(a) Subject to and in conformity with the Constitution and laws of this state, the State Board of Education shall exercise general supervision of the public schools of the state, and shall promulgate rules in accordance with the provisions of article three-b, chapter twenty-nine-a of this code for carrying into effect the laws and policies of the state relating to education. The rules shall relate to the following:
(1) Standards for performance and measures of accountability;
(2) Physical welfare of students;
(3) Education of all children of school age;
(4) School attendance;
(5) Evening and continuation or part-time day schools;
(6) School extension work;
(7) Classification of schools;
(8) Issuing certificates based upon credentials;
(9) Distribution and care of instructional resources by county boards;
(10) General powers and duties of county boards, teachers, principals, supervisors and superintendents; and
(11) Such other matters pertaining to the public schools of the state as the state board considers necessary and expedient.
(b) The state board, in exercising its constitutional responsibility for the general supervision of public schools, must do so as provided by general law. Included within the general law is the process for improving education which has been recognized by the court as the method chosen by the Legislature to measure whether a thorough and efficient education is being provided. The court further recognized that the resulting student learning is the ultimate measure of a thorough education and that it must be achieved in an efficient manner. To achieve this result, the state board must have reasonable discretion to balance the local autonomy and flexibility needed by schools to deliver a thorough and efficient education with the letter of the laws as enacted for school operations.
(c) The purpose of this subsection is to authorize the state board to approve alternatives to the letter of the laws enacted for school operations in the areas enumerated in this subsection. The state board may approve such alternatives as proposed by a county board or school if, in the sole judgment of the state board, the alternatives meet the spirit and intent of the applicable statutes and are intended solely to optimize student learning.

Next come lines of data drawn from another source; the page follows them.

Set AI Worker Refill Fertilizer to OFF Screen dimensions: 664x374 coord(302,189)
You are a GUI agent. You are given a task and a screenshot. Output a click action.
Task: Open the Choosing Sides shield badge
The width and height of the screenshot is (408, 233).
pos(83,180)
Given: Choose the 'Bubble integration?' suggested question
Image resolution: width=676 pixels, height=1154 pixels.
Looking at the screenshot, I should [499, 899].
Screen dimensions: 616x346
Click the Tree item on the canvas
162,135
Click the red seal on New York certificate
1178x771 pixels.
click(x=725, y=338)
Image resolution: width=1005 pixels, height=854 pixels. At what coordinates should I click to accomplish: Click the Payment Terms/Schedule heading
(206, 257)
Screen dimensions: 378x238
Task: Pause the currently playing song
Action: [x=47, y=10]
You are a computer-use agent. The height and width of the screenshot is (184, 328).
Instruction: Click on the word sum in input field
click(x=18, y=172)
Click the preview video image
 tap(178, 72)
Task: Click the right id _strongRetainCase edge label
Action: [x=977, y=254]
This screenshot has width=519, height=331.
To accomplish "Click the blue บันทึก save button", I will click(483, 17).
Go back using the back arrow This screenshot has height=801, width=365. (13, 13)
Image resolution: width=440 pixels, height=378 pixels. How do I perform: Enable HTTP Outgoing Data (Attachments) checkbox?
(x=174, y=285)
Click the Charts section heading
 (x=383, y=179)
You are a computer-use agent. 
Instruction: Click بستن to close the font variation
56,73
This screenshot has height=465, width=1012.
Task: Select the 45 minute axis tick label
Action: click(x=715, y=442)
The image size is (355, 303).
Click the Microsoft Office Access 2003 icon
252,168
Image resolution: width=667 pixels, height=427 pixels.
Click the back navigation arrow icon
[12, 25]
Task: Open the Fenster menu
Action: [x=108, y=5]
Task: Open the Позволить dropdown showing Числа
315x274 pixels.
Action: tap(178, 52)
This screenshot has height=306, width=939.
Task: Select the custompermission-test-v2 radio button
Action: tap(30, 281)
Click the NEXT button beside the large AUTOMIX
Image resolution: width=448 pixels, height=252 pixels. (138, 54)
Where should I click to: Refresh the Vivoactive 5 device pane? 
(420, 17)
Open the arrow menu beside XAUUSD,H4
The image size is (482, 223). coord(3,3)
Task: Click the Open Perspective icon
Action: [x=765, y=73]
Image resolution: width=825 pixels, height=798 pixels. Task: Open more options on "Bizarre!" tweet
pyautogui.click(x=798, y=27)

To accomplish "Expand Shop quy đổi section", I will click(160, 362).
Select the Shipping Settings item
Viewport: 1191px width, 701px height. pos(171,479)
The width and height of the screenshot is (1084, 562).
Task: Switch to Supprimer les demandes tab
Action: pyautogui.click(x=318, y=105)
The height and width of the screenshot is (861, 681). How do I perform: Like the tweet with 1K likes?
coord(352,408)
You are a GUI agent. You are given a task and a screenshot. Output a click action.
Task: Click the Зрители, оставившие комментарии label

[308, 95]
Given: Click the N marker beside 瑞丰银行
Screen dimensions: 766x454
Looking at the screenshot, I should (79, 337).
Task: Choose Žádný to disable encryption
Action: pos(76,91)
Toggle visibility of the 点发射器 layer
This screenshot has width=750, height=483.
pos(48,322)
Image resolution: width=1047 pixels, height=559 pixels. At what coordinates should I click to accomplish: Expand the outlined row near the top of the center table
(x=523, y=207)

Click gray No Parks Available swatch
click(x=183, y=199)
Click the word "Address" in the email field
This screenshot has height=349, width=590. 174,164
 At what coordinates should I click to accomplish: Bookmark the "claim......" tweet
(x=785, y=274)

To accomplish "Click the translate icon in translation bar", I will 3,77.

(1) The Legislature finds that alternatives are warranted and may be approved by the state board on a case-by-case basis when a county board submits to the state board a comprehensive plan for optimizing student learning that:
(A) Achieves the spirit and intent of the laws for an instructional term that provide the instructional time necessary for students to meet or exceed the high quality standards for student performance adopted by the state board;
(B) Ensures sufficient time within the instructional term to promote the improvement of instruction and instructional practices;
(C) Incorporates a school calendar approved in accordance with the approval process required by section forty-five, article five of this chapter;
(D) Allows for school-level determination of alternatives affecting time within the school day that preserve the spirit and intent of providing teachers with: (i) Sufficient planning time to develop engaging, differentiated instruction for all students in all classes, which includes at least forty minutes in length for the elementary level and as required by section fourteen, article four, chapter eighteen-a of this code for the secondary level; and (ii) Collaborative time for teachers to undertake and sustain instructional improvement. This determination may be made only in the form of a school policy that is part of the school's strategic improvement plan and is approved by a vote of the faculty senate; and
(E) Has the sole purpose of improving student learning and that improvement is evident within a reasonable period.
(2) The Legislature makes the following findings for consideration by the state board with respect to optimizing student learning:
(A) Maximizing learning time is a critical factor needed to improve student learning and requires multiple strategies and policies that support great teaching and learning;
(B) Learning time is that portion of instructional time in the school day during which a student is paying attention and receiving instruction that is appropriately leveled, and learning is taking place. Learning time must not be assumed to be the time that a student is seated at a desk, but may be achieved through a variety of methods that actively engage students in learning;
(C) A student's time engaged in learning is maximized when the student is allowed to progress and acquire competency at a pace which challenges his or her interest and intellect while receiving guidance and assistance when needed. Instructional strategies to help personalize student learning in this manner are frequently assisted by technology;
(D) Providing teachers with the resources and support needed to engage students in meaningful, appropriately leveled learning for as much time as is possible during the school day may be as important as facilities, equipment and staff development for maximizing learning time and improving student learning;
(E) Successful schools are distinguishable from unsuccessful schools by the frequency and extent to which teachers discuss professional practices, collectively design materials and inform and critique one another;
(F) Even successful schools must be self-renewing systems and learning organizations marked by deliberate effort to identify helpful knowledge and spread its use within the organization;
(G) Unless teachers are collectively involved in planning and implementing school improvement, it is unlikely to be sustained; and
(H) Given sufficient control over their own programs and supportive district leadership and policies, schools themselves may best be suited to determine the variety of methods through which time during the school day is allocated for teachers to plan individually and collectively to maximize learning time. Examples of methods used by successful schools include, but are not limited to, scheduling, using special subject teachers and guest presenters, dedicating time set aside for staff development, implementing alternative staff utilization patterns, providing opportunities for administrators to teach, and utilizing accrued instructional time.